Saved entries:
===

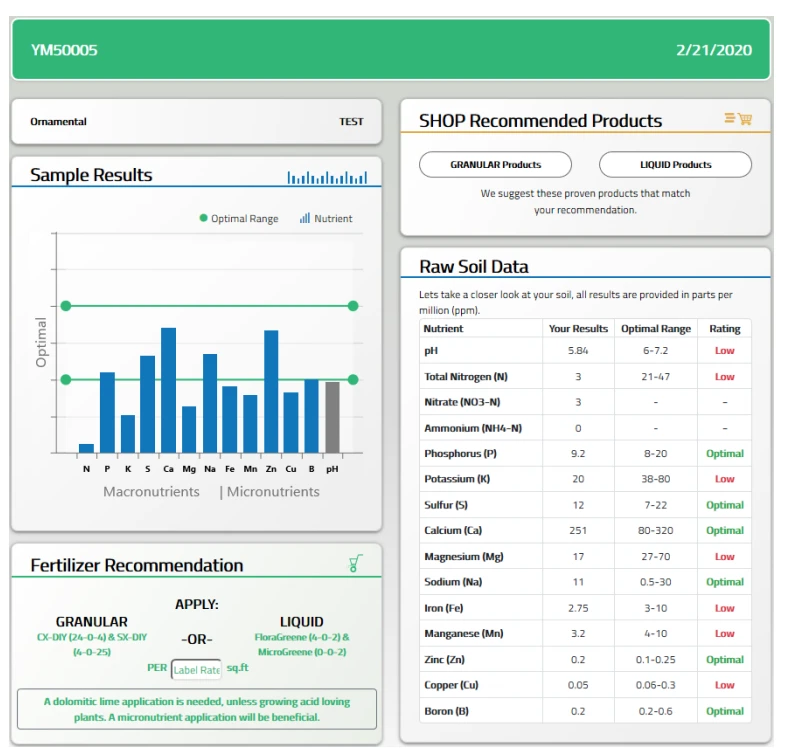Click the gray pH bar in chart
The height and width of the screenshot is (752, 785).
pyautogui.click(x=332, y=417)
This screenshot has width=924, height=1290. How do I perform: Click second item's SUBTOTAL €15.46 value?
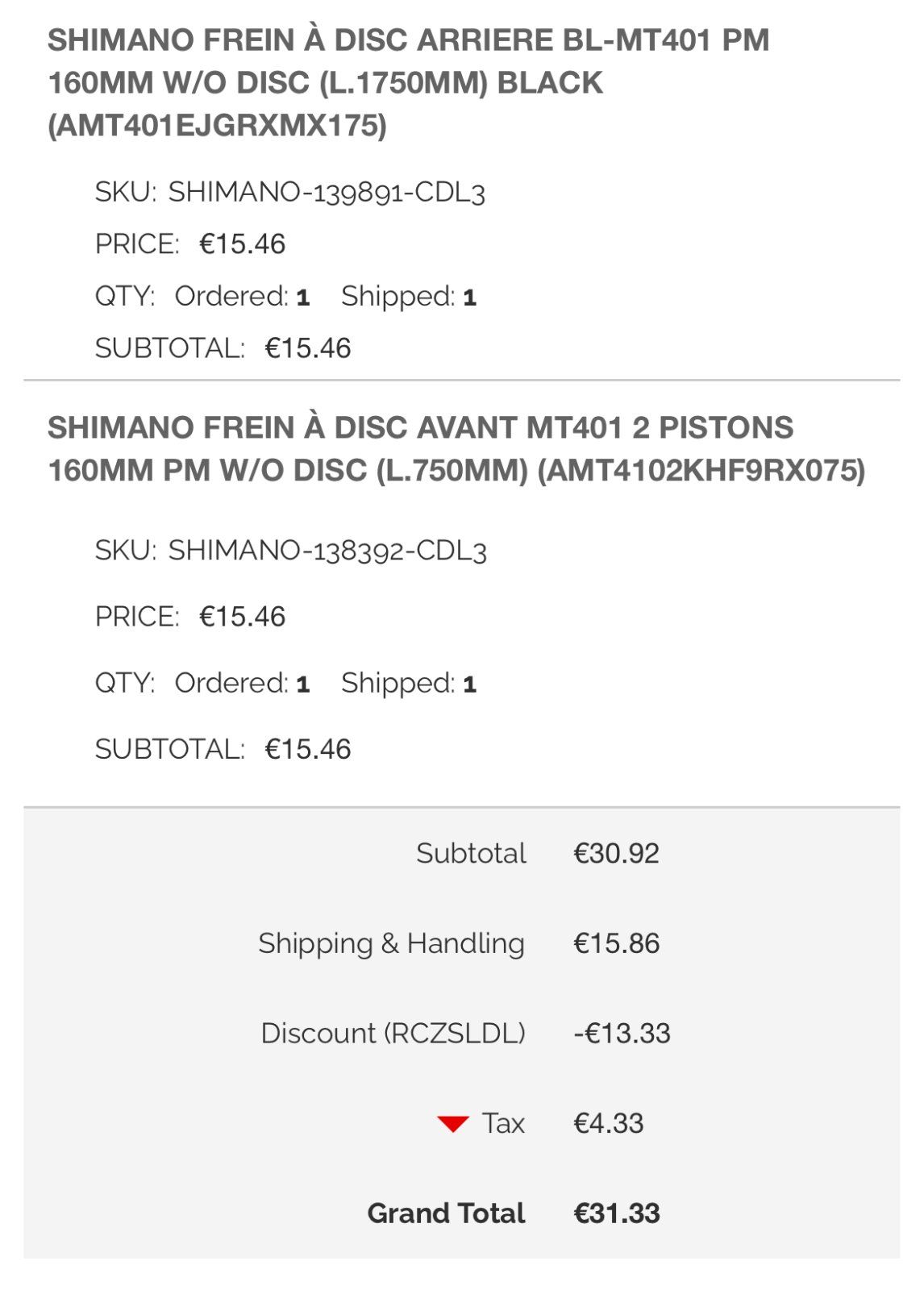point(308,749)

===

* [Problem details] When the line containing "This screenshot has" is reached, write out that line and each one after it exactly, ending with the last line of the records; pictures are not copied.

* [Reply]
This screenshot has width=924, height=1290. How do I perform: Click second item's SUBTOTAL €15.46 value?
point(308,749)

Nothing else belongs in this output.